_What to produce_. Your copy should hold exactly the lines from the one containing "Task: Click the" through the last line of the entries, and no pictures.

>>>

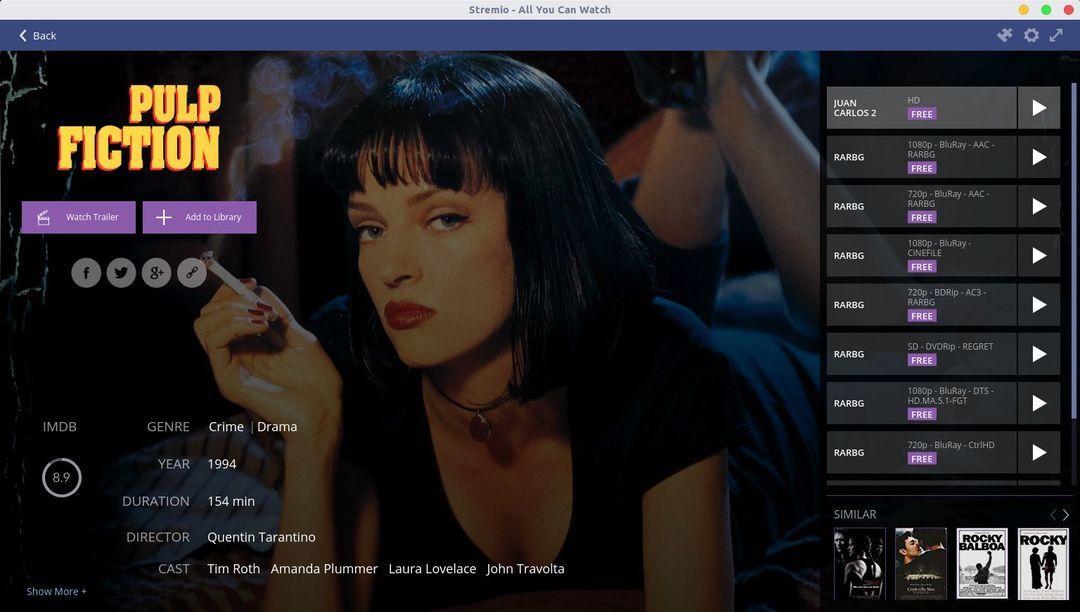Share on Facebook icon
This screenshot has width=1080, height=612.
coord(86,272)
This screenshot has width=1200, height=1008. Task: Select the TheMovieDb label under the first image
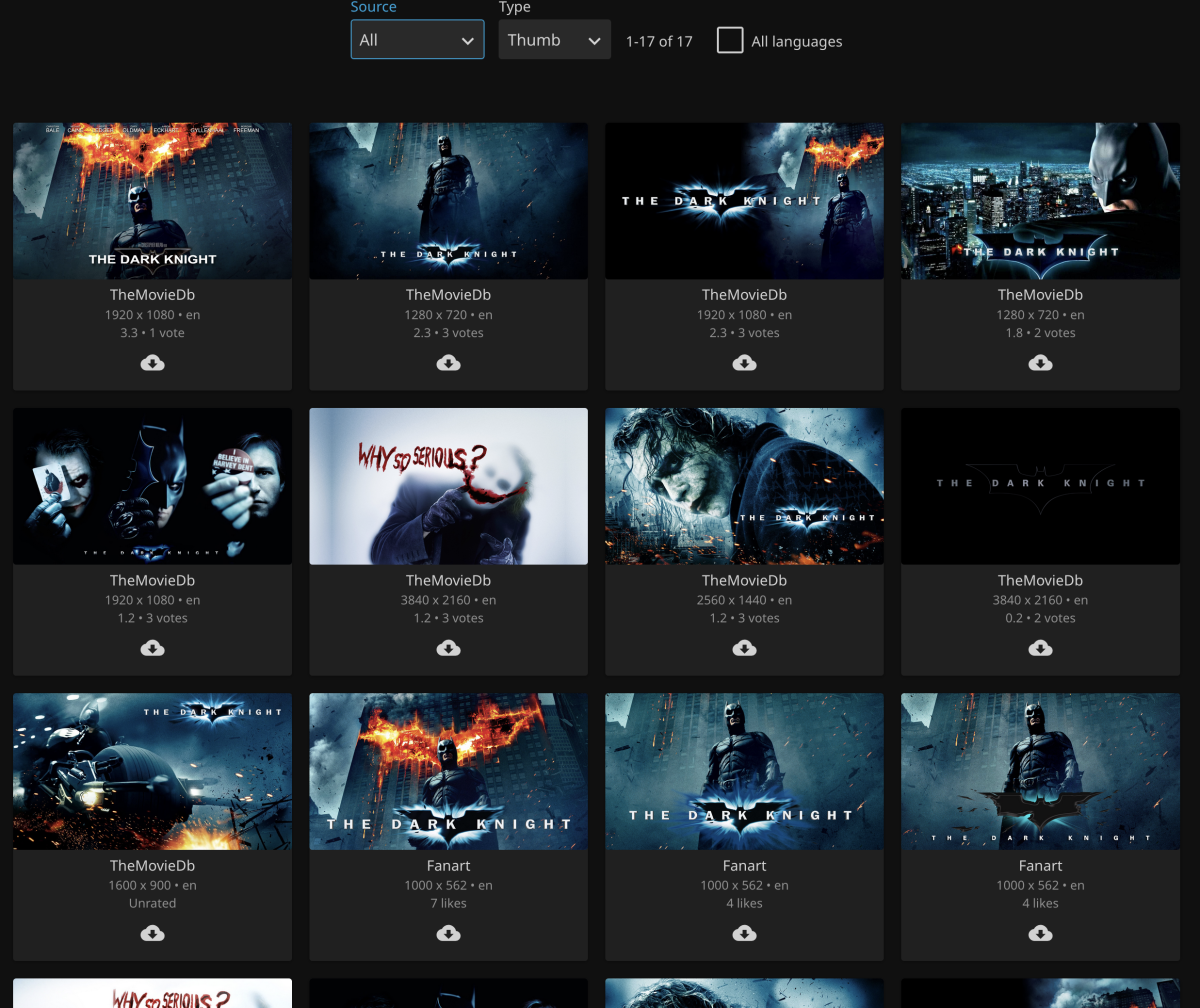(152, 294)
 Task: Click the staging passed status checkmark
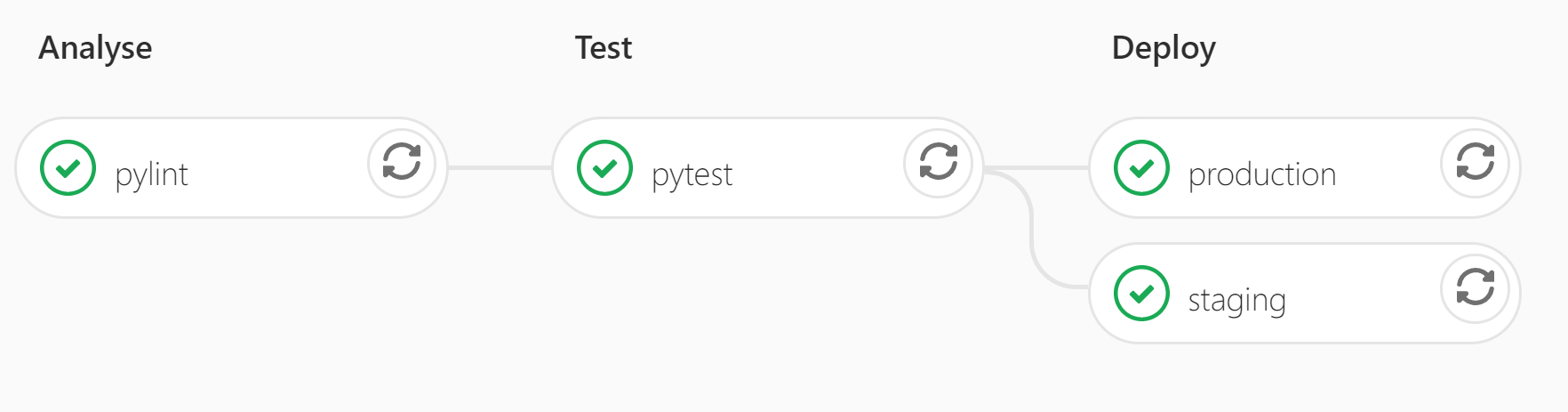pos(1141,294)
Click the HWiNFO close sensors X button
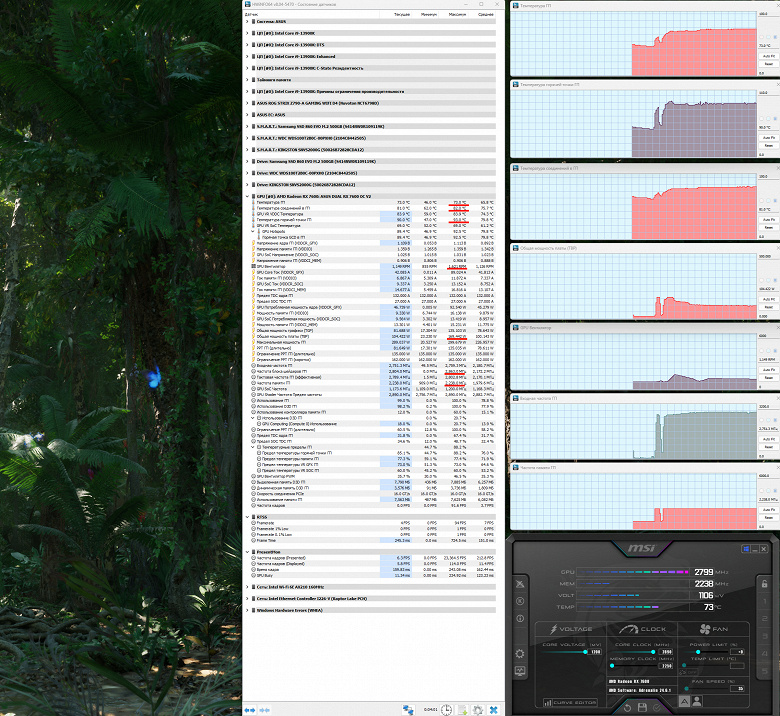This screenshot has height=716, width=780. click(493, 710)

<<<

_Problem solution_.
 Task: Click the staging passed status checkmark
pos(1141,294)
Click the HWiNFO close sensors X button
This screenshot has height=716, width=780. click(493, 710)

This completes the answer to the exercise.